Miguel Bonnefoy s’était fait remarquer avec son premier
roman « Le voyage d’Octavio »
qui nous donnait à parcourir son pays natal, le Venezuela, dans un déluge de
situations homériques et de phrases d’un français coloré et explosif appris sur
les bancs de l’école dans cette France devenue son pays d’adoption et de vie.
Une recette qu’il reprend en grande partie pour son deuxième roman « Sucre noir » que les lecteurs
attentifs ne manqueront pas de percevoir comme une sorte de suite à distance du
premier opus.
C’est sur une séquence d’anthologie que s’ouvre d’ailleurs
le récit du jeune écrivain. Voici que le navire du redoutable corsaire Henry
Morgan, qui pilla les mers des Caraïbes au milieu du XVIIème siècle, s’échoue
au sommet d’un arbre, pris au piège de marais sableux des côtes d’un pays qui
n’est autre qu’une nouvelle version de ce même Venezuela. S’en suit une
bataille à mort entre membres d’équipage tant pour se partager les vivres que
l’or dont le sanguinaire capitaine, malade et à bout de souffle, refuse de se
séparer. Depuis, la légende de l’existence d’un trésor fabuleux enfoui là où le bateau finit par disparaître corps
et âme n’a cessé de hanter l’esprit des hommes.

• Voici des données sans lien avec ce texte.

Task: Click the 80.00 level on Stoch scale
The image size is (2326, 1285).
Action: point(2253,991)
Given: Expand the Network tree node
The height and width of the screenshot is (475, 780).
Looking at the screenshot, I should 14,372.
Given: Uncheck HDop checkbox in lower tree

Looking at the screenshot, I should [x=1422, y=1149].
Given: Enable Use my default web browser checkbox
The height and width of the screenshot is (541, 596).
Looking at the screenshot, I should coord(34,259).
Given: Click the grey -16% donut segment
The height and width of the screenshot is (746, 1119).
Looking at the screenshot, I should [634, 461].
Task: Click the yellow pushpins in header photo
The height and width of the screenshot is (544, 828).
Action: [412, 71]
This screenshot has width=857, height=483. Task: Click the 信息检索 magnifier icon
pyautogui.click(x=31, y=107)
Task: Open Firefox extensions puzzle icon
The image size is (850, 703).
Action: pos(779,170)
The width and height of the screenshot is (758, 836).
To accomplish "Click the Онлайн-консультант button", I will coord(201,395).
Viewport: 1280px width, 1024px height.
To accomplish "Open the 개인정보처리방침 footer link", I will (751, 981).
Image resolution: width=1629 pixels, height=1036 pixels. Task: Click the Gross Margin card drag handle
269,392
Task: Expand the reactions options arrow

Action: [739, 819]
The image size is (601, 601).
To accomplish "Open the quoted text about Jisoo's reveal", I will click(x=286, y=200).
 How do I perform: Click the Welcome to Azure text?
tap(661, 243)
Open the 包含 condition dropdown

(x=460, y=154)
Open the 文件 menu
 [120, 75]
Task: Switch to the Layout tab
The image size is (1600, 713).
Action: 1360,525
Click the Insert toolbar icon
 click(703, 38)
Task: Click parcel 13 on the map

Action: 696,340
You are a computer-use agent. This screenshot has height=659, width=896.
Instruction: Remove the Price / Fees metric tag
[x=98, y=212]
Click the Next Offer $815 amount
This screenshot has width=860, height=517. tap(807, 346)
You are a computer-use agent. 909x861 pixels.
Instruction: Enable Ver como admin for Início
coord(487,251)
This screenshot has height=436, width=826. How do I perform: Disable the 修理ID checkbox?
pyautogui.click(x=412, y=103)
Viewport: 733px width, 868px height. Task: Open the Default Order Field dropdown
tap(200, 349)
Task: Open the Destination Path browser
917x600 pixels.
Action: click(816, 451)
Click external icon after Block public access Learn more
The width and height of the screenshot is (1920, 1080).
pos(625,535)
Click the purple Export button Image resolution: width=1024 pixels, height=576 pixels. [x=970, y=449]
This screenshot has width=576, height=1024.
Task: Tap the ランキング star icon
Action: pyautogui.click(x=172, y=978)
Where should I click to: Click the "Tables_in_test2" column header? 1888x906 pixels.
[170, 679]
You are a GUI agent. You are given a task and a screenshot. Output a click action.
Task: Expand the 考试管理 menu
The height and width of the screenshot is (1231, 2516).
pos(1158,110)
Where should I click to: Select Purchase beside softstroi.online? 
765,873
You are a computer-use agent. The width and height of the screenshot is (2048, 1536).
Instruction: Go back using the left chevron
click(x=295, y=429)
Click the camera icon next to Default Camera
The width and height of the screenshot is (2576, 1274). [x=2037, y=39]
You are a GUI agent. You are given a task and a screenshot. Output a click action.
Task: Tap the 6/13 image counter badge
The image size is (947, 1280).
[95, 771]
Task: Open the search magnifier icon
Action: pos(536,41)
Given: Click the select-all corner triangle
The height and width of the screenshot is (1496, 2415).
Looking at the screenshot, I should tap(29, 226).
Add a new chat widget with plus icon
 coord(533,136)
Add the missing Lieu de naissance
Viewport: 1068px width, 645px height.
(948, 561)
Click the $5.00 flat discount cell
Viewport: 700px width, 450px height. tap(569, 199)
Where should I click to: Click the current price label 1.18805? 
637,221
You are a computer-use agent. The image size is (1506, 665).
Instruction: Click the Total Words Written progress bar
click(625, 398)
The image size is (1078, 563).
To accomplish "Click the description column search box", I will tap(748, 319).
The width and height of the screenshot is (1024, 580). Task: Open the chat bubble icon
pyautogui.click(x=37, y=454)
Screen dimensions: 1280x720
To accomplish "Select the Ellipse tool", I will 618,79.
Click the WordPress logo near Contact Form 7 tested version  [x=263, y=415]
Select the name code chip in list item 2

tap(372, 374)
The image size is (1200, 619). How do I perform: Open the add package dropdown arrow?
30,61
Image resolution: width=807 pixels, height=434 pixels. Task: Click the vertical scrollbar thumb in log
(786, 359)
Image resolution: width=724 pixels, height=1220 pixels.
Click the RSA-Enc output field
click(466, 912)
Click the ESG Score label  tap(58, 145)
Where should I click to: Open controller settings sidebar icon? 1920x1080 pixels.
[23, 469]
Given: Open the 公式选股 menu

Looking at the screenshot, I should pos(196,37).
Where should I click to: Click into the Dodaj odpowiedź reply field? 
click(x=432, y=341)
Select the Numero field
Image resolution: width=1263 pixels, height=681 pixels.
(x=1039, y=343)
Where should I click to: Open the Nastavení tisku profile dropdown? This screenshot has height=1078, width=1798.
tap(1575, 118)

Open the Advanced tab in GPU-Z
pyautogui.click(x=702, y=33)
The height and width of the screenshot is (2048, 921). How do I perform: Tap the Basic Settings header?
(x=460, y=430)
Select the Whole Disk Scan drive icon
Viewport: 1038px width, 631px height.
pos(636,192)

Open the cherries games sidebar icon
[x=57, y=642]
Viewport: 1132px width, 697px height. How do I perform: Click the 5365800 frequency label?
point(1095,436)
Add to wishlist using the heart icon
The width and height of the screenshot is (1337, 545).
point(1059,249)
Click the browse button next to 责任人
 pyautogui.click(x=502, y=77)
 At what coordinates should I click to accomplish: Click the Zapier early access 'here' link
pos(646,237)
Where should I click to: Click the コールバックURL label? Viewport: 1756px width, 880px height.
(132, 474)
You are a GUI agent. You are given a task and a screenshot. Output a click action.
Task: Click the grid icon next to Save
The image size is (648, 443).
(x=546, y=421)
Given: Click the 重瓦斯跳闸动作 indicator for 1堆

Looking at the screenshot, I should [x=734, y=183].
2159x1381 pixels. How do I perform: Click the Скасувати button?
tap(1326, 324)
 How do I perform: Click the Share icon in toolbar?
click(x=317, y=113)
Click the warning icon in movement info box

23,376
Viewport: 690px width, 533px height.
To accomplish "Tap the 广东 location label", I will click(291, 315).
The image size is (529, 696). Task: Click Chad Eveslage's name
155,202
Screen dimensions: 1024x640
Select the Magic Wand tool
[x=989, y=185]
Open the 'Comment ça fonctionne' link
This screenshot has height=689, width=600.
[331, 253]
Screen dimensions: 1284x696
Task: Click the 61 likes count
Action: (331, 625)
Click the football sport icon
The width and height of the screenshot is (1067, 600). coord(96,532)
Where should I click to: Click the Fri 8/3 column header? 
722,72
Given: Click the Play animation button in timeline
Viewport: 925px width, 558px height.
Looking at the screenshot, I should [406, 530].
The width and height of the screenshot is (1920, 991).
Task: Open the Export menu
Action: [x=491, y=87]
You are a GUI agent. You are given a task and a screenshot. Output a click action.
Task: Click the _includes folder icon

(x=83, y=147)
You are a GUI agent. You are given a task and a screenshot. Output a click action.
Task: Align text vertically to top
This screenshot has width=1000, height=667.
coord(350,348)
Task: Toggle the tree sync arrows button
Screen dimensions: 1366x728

Près de trois siècles plus tard, les rivages sont désormais
habités et les marais sont devenus de fertiles champs propres à nourrir ceux
qui s’en occupent et bien au-delà. Mais la légende du trésor perdure et attire
toujours des aventuriers prêts à retourner des kilomètres de terres sous un
soleil brûlant pour tenter leur chance.
L’un d’entre eux, après s’être épuisé en vain sans jamais
rien trouver, finira par épouser la fille de la famille qui l’héberge pour
devenir, à force de labeur, de détermination et grâce à l’aide avisée d’une
épouse douée en affaires, le principal producteur de la nouvelle richesse du
pays : le sucre noir, cette mélasse extraite de la canne à sucre à partir
de laquelle s’élabore un rhum que l’on s’arrache dans le monde entier à prix
d’or.
Usant du sucre noir comme une métaphore à peine déguisée de
l’or noir dont le Venezuela est un important producteur, Miguel Bonnefoy
s’attache à nous montrer comment la folie des hommes, la cupidité, la soif de
pouvoir absolu finissent par faire d’un paradis sur terre un enfer pour tous.
On retrouve pour cela la langue hyperbolique qu’aime à manier l’auteur. Une
langue qui magnifie les femmes dont les corps et les charmes sont faits pour
envoûter les hommes. Une langue qui empile des situations cocasses dont l’issue
ne peut être qu’un apocalypse provoqué non par la colère divine mais par l’égoïsme
humain.
Voici un roman original, aux phrases colorées mais d’une
réelle noirceur, qui confirme le talent d’un jeune écrivain.